DOCUMENT PASSAGE:
* * * * *

Studio album by Bonnie Raitt
- Released: November 1971
- Recorded: August 1971
- Studio: Enchanted Island, Lake Minnetonka, Minnesota
- Genre: Blues; rock; folk rock;
- Length: 37:39
- Label: Warner Bros.
- Producer: Willie Murphy

Bonnie Raitt chronology
|  | Bonnie Raitt (1971) | Give It Up (1972) |

= Bonnie Raitt (album) =

Bonnie Raitt is the debut album by Bonnie Raitt, released in 1971.

==Background==
The album was recorded at an empty summer camp on Enchanted Island, about 15 miles west of Minneapolis on Lake Minnetonka in August 1971. This location was chosen because of Raitt's close friendship with John Koerner and Dave Ray, two musicians from Minneapolis who were playing on the East Coast folk circuit. Koerner and Ray encouraged Raitt to check out Minneapolis for the location of her first recording. "We recorded live on four tracks because we wanted a more spontaneous and natural feeling in the music", Raitt wrote in the album's liner notes, "a feeling often sacrificed when the musicians know they can overdub their part on a separate track until it's perfect."

==Reception==

Though album sales were modest, Bonnie Raitt was warmly received by rock critics. "[A]n unusual collection of songs performed by an unusual assortment of musicians", wrote Rolling Stone. "Raitt is a folkie by history but not by aesthetic", wrote Robert Christgau in his Consumer Guide column. "She includes songs from Steve Stills, the Marvelettes, and a classic feminist blues singer named Sippie Wallace because she knows the world doesn't end with acoustic song-poems and Fred McDowell. An adult repertoire that rocks with a steady roll, and she's all of twenty-one years old."

* * * * *

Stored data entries

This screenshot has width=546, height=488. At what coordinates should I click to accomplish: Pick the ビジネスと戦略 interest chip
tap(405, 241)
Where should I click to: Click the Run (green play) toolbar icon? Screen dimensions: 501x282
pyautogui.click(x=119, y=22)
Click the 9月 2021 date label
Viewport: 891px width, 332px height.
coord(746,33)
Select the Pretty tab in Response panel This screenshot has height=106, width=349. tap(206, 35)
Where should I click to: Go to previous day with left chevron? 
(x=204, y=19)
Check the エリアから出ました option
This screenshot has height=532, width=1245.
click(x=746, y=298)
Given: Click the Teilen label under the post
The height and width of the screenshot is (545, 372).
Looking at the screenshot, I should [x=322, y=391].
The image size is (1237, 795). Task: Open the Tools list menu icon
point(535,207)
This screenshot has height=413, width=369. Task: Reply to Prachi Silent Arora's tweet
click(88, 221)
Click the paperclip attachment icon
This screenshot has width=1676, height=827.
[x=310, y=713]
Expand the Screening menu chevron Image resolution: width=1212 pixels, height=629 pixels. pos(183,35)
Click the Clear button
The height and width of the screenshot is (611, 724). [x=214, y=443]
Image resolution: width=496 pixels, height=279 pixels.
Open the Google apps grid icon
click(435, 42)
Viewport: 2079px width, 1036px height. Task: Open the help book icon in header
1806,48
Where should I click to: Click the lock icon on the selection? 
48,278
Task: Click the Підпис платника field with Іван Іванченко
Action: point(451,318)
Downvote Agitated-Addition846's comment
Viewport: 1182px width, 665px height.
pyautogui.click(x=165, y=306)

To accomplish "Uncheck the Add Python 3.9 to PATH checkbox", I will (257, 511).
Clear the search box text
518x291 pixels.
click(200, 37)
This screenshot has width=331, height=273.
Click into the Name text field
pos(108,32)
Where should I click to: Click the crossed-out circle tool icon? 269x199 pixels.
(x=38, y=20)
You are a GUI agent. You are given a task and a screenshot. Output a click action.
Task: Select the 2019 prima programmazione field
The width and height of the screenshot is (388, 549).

* * * * *

STATED EXERCISE A: Turn the records from the line with "Where should I click to: Click the lock" through the line with "pyautogui.click(x=165, y=306)" into a Markdown table with the columns Row and Record line, numbering each row and leaving out any blank lines.
STATED EXERCISE B: Go on with the article about the Bonnie Raitt debut album from the point where it stops.
The album article and the records have nothing to do with each other.

ANSWER A:
| Row | Record line |
|---|---|
| 1 | Where should I click to: Click the lock icon on the selection?  |
| 2 | 48,278 |
| 3 | Task: Click the Підпис платника field with Іван Іванченко |
| 4 | Action: point(451,318) |
| 5 | Downvote Agitated-Addition846's comment |
| 6 | Viewport: 1182px width, 665px height. |
| 7 | pyautogui.click(x=165, y=306) |

ANSWER B:
Professional ratings
Review scores
| Source | Rating |
| AllMusic | Star |
| Christgau's Record Guide | A− |
| Entertainment Weekly | A+ |
| The Village Voice | B+ |

==Track listing==

Side one

1. "Bluebird" (Stephen Stills) – 3:29
2. "Mighty Tight Woman" (Sippie Wallace) – 4:20
3. "Thank You" (Bonnie Raitt) – 2:50
4. "Finest Lovin' Man" (Raitt) – 4:42
5. "Any Day Woman" (Paul Siebel) – 2:23

Side two

1. "Big Road" (Tommy Johnson) – 3:31
2. "Walking Blues" (Robert Johnson) – 2:40
3. "Danger Heartbreak Dead Ahead" (Ivy Hunter, Clarence Paul, William "Mickey" Stevenson) – 2:53
4. "Since I Fell for You" (Buddy Johnson) – 3:06
5. "I Ain't Blue" (John Koerner, Willie Murphy) – 3:36
6. "Women Be Wise" (Sippie Wallace) – 4:09

==Personnel==
- Bonnie Raitt – lead vocals, backing vocals (1, 8), acoustic guitar, slide guitar, acoustic piano (3), electric slide guitar (8)
- Willie Murphy – acoustic piano (1, 4, 6, 8, 9), guitar (3), backing vocals (5, 10), percussion (10),
- John Beach – acoustic piano (2, 11), arrangements (2)
- Peter Bell – electric guitar (1), backing vocals (1, 8, 10), acoustic guitar (6), percussion (7, 10)
- Russell Hagen – electric guitar (4, 8, 9)
- Freebo – fretless bass (1–5, 8–11), tuba (6)
- Stephen Bradley – drums (1–6, 8, 9, 11)
- Eugene Hoffman – cowbell (1), tenor saxophone (4, 8, 9)
- Steve Raitt – percussion (10), backing vocals (10)
- Junior Wells – harmonica (2, 4, 6, 7)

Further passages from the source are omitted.